9. Un amanecer, al borde del mar, le torturó el griterío de una bandada de gaviotas. Las espantó a pedradas. “No necesitaba a nadie, pero esos chillidos estridentes y sobrenaturales me hicieron entender que sólo lo siniestro podía apaciguarme”.

10. Escribía sin pausa, siempre en francés. El insomnio eran un buen aliado. Los libros fueron muchos y demoledores: El ocaso del pensamiento (1940), Breviario de podredumbre (1949), Silogismos de la amargura (1952), La tentación de existir (1956), El aciago demiurgo (1969)…

11. Durante un tiempo meditó con seriedad hacerse español. «Uno tras otro, he adorado y execrado a muchos pueblos: nunca se me pasó por la cabeza renegar del español que hubiera querido ser», escribió.

12. Escuchaba flamenco y tangos («quien ame el tango es mi cómplice»), se veía con Samuel Beckett para ir de putas. Algunos intelectuales le admiraban (Susan Sontag, Saint-John Perse), otros, la mayoría, le consideraban un “filósofo de taberna”. A él le importaban poco unas u otras consideraciones.

13. En 1941, en un comedor universitario al que había entrado para mendigar un plato de sopa, conoció a Simone Boué, profesora de Licéo. Se casaron y vivieron juntos cincuenta años, siempre en el mismo domicilio, un pequeño apartamento en el número 21 de la rue de l’Odeon, en el Distrito Latino.

14. Adoraba a Proust, Dostoievski y, sobre todo, a Borges.

15. Despreciaba a la humanidad entera («¡el hombre debe desaparecer!»), pero, sobre todo, a los incapaces de emocionarse con la música: «Si dios le debe todo a alguien es a Bach».

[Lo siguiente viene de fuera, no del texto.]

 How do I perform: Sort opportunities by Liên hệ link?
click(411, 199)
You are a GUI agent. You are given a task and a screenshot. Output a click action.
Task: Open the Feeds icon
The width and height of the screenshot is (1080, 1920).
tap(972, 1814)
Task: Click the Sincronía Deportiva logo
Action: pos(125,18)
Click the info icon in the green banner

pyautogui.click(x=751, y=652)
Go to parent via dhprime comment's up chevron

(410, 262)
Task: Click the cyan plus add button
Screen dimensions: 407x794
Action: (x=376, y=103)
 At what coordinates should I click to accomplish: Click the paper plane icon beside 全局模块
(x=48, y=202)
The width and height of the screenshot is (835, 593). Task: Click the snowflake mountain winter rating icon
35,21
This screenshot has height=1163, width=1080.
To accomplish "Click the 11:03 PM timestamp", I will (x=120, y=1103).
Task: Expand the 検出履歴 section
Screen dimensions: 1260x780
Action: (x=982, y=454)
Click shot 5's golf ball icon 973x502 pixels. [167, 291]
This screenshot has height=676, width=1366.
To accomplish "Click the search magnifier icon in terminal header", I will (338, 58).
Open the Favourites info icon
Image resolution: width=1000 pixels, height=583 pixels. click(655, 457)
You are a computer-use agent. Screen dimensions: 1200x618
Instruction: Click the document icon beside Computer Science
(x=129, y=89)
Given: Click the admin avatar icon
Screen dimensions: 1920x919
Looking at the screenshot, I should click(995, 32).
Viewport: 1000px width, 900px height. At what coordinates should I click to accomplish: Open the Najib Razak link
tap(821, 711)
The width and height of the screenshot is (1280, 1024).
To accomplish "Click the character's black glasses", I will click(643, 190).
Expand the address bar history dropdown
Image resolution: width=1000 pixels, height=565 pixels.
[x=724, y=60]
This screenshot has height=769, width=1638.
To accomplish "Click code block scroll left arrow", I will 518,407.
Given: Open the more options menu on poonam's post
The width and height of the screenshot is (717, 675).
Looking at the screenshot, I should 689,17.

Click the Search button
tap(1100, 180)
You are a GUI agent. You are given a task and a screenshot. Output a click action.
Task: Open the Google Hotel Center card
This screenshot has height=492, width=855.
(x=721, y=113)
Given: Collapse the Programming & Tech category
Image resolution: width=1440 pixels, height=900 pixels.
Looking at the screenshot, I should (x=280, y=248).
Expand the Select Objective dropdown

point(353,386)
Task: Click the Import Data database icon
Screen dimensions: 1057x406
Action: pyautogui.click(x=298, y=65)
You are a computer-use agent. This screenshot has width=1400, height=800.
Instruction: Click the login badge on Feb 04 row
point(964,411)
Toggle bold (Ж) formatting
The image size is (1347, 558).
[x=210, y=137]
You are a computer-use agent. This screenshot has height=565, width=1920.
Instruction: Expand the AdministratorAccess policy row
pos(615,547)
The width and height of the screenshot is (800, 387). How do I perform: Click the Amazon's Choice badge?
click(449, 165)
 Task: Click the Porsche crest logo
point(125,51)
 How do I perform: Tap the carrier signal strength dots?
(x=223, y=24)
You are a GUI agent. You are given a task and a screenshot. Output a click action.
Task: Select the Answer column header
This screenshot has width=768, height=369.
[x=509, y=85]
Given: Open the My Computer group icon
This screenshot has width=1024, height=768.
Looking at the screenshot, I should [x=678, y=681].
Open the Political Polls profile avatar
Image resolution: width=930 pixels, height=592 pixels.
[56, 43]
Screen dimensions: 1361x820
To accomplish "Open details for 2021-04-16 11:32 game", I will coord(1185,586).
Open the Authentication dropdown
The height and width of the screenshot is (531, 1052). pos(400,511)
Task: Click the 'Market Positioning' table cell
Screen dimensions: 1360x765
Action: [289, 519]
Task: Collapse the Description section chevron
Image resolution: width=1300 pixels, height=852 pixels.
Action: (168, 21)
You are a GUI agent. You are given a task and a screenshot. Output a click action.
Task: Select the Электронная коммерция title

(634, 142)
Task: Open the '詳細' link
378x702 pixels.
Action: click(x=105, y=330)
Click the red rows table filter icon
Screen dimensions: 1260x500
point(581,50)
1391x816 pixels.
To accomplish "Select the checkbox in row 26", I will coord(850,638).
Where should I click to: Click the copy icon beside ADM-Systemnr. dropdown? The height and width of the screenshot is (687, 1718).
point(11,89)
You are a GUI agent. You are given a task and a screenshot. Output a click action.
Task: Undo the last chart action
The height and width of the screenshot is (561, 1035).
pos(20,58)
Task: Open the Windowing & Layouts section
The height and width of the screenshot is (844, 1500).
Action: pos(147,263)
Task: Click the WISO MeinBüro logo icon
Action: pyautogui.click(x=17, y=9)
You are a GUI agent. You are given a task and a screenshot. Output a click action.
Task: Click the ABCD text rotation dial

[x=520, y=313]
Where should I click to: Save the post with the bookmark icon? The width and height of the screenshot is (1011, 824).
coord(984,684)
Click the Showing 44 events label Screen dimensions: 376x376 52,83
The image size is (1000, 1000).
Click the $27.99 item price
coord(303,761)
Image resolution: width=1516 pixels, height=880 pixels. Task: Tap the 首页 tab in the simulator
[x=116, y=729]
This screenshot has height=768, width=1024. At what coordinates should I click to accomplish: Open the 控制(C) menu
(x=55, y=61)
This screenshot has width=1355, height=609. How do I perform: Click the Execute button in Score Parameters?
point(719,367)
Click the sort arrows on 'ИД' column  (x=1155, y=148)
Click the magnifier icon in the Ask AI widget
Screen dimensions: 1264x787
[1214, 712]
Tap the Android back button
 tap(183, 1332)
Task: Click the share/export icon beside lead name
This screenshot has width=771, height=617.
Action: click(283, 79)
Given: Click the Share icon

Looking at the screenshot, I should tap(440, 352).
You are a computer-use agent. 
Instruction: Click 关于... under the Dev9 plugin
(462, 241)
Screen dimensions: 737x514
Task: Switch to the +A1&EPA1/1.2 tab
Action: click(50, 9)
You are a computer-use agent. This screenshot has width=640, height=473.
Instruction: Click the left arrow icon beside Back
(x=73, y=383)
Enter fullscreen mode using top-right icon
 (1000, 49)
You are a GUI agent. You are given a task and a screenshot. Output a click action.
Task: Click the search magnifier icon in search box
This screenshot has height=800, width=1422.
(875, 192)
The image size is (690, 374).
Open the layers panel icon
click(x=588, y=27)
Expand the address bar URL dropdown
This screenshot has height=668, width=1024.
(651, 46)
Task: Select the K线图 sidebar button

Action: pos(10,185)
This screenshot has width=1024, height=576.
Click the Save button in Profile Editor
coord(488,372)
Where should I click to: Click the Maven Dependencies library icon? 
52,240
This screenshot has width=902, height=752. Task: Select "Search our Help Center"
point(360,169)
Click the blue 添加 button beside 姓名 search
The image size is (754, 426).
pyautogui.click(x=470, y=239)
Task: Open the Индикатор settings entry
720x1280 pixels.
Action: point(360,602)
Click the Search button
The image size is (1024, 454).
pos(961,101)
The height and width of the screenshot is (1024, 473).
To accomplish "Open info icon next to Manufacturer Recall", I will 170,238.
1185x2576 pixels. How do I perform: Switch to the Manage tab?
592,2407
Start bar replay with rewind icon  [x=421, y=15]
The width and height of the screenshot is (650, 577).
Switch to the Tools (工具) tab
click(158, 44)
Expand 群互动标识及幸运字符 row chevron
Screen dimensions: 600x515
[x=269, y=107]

16. Nunca concedió entrevistas. «Cuanta más cultura tiene uno, más peligroso resulta el periodismo», escribió en una carta a un amigo en 1932

17 . Nos dejó aforismos a todos los vencidos. Uno: «Amar al prójimo es algo inconcebible. ¿Acaso se le pide a un virus que ame a otro virus?».  Otro: «No hago nada, es cierto. Pero veo pasar las horas, lo cual vale más que tratar de llenarlas». Un tercero: «Toda literatura empieza con himnos y acaba con ejercicios«.

18. El Alzheimer que padeció Cioran en los últimos años de su vida le impidió consumar el suicidio que había planeado.

19. Murió el 20 de junio de 1995. Simone Boué falleció ahogada en la playa francesa de Dieppe dos años después. Ambos están enterrados en la misma tumba en Montparnasse.

20. Hace un par de días el empresario rumano George Brailoiu compró por 405.000 euros  unos manuscritos de Emil Cioran subastados en París. «Los donaré al Estado rumano», dijo el comprador a la prensa. Brailoiu es propietario de la empresa KDF Energy, líder del mercado de certificados de emisiones de dióxido de carbono en Rumanía, con filiales en Bulgaria, Grecia y Lituania. Es lícito imaginar la sonrisa sardónica de una de las calaveras de Montparnasse.